Katzenberg’s overtures to Rupert Murdoch’s 21st Century Fox, whose Century City studio distributes DreamWorks’ movies, didn’t lead anywhere, nor did previous conversations with other media congloms, including Time Warner and Comcast.
DWA’s current film distribution deal lasts through 2017, and would not have been impacted by a sale to Hasbro, according to a person close to the matter.
Of all the deals that Katzenberg has considered, Hasbro perhaps represented the most intriguing opportunity to date.
The toymaker would have supplied DreamWorks with the money the studio needs to grow its TV, digital, live events, location-based entertainment and consumer products businesses, while Hasbro would attain the production and licensing resources it needs to raise the profile of its own brands, and would gain ownership rights to DreamWorks properties like “Shrek,” “How to Train Your Dragon,” “Madagascar” and “Kung Fu Panda.” Where now Hasbro licenses its most popular properties to studios, and relies mainly on revenue from toy sales as the financial reward for such deals, it would have gained a much larger share of the box office, as well as other parts of the entertainment revenue stream.
Wall Street appears to be growing weary of the animation studio’s failed opportunities, including the near miss with SoftBank.
“DWA has had multiple instances of deal talk driving the stock in the past and not materializing, including Softbank recently, and discussions with Viacom and other big studios a few years ago as the Viacom (Paramount Pictures) distribution deal was coming to an end,” said a report by FBR Capital Markets. “This history says that the risk of a deal not materializing with Hasbro now is meaningful.”
Katzenberg is viewed by many as overreaching in all of his potential acquisition talks. He is said to have been asking Hasbro to pay more than $30 a share for DWA.
On Friday, DWA was valued at nearly $2.2 billion. SoftBank is said to have offered $32 a share in a deal worth $3.4 billion. DreamWorks’ board met but dismissed that deal. It could have been tough for the board to decline an offer from Hasbro, though. There were just too many ways DreamWorks could have used Hasbro’s resources, and vice versa, to grow its family businesses across a variety of platforms.

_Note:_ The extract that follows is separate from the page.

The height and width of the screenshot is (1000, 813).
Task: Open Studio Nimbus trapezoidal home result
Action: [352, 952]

Yet the board never got the chance to vote on a deal. Goldner just didn’t need DWA as much as the studio needed the toymaker.

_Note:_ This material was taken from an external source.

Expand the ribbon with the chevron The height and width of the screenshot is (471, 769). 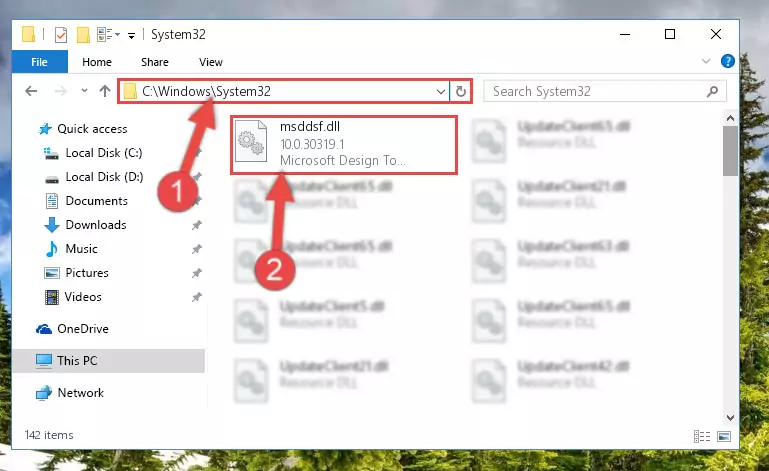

Goldner already has his own billion-dollar franchises with Transformers, G.I. Joe and My Little Pony, among others, across all entertainment and merchandise platforms. He also has a profitable toy business. A deal with Disney for playthings based on the Mouse House’s characters, superheroes from Marvel and Lucasfilm’s “Star Wars,” generate around 30% of Hasbro’s annual revenue, analysts say.
Along with DreamWorks’ growing brand merchandise program, a merger would have created an $8 billion-a-year consumer products business.
FBR Capital Markets was always doubtful. “Katzenberg, we believe, has a constructive view of DWA’s value, which can make it hard for the seller and buyer to agree on pricing.”